What you need to do: Filter the data for lines with the word "computer", then copy every line so identified.

::::

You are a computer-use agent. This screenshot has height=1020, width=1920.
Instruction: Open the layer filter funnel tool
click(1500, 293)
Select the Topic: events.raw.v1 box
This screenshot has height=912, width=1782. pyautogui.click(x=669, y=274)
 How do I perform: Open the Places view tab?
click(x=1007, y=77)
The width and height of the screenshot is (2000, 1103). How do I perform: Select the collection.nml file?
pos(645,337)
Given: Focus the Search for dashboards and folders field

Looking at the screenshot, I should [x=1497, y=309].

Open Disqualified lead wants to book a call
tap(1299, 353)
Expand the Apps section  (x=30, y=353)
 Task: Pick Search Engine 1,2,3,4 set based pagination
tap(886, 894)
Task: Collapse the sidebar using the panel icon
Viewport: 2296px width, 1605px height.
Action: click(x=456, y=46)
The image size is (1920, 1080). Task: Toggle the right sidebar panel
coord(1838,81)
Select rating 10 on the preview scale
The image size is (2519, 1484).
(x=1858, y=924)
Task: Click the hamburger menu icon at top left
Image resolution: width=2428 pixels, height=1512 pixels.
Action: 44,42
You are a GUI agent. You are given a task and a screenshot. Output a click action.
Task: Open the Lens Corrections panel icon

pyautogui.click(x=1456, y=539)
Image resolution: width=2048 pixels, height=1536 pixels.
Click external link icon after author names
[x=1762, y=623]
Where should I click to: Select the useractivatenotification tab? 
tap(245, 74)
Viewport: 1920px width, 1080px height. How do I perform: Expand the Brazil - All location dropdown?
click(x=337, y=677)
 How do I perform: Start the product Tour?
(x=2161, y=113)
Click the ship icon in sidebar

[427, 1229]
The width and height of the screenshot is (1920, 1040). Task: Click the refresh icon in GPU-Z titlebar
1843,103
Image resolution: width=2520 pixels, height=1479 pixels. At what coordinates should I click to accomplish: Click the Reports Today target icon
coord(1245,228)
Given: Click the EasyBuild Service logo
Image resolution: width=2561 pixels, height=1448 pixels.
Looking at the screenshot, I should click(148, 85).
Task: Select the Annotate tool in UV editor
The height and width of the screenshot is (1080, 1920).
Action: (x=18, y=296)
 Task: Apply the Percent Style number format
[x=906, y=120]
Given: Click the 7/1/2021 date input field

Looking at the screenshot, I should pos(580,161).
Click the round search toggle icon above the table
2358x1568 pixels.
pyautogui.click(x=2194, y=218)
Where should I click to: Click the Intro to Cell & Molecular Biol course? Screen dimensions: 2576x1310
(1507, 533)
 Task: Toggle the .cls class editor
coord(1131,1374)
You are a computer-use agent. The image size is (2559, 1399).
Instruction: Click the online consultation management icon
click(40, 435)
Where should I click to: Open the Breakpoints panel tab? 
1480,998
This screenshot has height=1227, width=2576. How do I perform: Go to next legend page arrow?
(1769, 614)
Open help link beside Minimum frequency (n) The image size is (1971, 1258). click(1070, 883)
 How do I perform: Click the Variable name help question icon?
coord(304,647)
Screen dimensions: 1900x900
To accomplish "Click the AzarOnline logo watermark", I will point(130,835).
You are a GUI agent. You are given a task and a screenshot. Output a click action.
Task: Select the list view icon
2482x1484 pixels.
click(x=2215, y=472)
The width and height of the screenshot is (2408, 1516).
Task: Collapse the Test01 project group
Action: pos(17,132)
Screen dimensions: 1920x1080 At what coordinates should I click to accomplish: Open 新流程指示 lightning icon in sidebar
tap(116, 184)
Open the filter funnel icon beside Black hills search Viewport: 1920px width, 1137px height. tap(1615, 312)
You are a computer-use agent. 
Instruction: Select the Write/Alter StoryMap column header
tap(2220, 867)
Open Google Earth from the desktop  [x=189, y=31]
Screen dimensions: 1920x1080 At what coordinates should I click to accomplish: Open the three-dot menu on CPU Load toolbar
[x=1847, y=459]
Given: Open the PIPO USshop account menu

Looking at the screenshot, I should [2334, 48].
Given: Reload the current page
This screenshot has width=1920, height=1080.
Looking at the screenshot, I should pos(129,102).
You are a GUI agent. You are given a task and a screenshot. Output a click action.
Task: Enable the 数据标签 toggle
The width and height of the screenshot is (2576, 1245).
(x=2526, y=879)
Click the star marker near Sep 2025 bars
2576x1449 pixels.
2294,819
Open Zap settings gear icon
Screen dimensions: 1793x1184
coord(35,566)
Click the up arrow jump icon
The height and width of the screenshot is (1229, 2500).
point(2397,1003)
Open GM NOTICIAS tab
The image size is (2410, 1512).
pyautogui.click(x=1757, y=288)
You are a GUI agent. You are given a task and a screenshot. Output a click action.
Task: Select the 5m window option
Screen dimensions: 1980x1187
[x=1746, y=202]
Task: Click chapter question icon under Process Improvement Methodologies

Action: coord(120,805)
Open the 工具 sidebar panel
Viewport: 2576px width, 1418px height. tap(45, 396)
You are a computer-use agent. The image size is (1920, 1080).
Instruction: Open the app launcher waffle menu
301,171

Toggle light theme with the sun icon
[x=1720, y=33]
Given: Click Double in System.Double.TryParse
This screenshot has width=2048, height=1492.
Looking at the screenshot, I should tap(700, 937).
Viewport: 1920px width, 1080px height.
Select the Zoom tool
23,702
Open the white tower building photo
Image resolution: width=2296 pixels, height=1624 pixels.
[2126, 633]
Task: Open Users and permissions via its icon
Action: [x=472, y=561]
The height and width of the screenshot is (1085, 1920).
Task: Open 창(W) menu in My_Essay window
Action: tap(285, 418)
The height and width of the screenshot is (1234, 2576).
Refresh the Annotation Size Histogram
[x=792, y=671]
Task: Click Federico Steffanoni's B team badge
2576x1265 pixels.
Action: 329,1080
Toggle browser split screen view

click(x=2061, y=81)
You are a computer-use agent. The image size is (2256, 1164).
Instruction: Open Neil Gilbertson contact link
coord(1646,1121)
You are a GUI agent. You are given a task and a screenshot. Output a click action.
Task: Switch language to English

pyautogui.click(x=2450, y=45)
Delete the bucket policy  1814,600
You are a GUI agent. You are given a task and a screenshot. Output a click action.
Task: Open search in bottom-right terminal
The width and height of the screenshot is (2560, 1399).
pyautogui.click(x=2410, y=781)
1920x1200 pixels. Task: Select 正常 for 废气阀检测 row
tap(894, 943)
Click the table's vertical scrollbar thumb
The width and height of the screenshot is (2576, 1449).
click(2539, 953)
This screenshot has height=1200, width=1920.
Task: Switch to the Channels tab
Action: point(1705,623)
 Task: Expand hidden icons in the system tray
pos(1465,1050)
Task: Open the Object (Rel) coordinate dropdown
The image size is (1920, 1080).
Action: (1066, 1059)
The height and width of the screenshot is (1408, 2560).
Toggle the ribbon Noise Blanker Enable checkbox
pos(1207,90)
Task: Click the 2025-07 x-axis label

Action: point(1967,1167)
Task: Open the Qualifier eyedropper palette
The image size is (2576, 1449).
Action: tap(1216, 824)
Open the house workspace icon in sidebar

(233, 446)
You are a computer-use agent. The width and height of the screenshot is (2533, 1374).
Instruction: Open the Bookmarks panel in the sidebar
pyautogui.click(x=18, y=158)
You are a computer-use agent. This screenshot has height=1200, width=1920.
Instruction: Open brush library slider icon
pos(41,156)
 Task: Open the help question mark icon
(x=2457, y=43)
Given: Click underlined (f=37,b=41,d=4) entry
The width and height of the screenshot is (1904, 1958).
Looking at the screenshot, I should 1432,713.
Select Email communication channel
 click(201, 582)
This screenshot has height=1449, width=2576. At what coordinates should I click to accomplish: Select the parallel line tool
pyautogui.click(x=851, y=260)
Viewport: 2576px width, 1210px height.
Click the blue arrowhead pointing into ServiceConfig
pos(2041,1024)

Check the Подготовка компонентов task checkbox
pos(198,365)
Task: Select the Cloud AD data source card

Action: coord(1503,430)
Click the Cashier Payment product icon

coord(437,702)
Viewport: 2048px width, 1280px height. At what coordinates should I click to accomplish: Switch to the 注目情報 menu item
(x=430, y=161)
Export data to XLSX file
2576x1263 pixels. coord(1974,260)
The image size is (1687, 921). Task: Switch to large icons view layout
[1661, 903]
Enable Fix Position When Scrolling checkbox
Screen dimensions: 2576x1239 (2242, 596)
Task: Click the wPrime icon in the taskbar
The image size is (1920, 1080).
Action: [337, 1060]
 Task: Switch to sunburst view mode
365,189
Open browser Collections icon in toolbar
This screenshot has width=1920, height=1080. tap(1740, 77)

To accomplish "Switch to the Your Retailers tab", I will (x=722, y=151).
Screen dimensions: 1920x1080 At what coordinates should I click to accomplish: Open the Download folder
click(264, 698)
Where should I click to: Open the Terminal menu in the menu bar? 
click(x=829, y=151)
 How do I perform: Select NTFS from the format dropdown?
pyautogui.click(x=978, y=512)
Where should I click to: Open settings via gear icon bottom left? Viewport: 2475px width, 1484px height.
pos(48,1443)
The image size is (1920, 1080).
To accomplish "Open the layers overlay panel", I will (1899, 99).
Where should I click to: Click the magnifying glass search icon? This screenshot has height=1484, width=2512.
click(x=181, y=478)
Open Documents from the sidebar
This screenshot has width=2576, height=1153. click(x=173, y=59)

::::

Task result:
You are a computer-use agent. This screenshot has height=1020, width=1920.
You are a computer-use agent. The image size is (2559, 1399).
You are a computer-use agent. 
You are a computer-use agent. The image size is (1920, 1080).
You are a computer-use agent. The image size is (2256, 1164).
You are a computer-use agent. The width and height of the screenshot is (2533, 1374).
You are a computer-use agent. This screenshot has height=1200, width=1920.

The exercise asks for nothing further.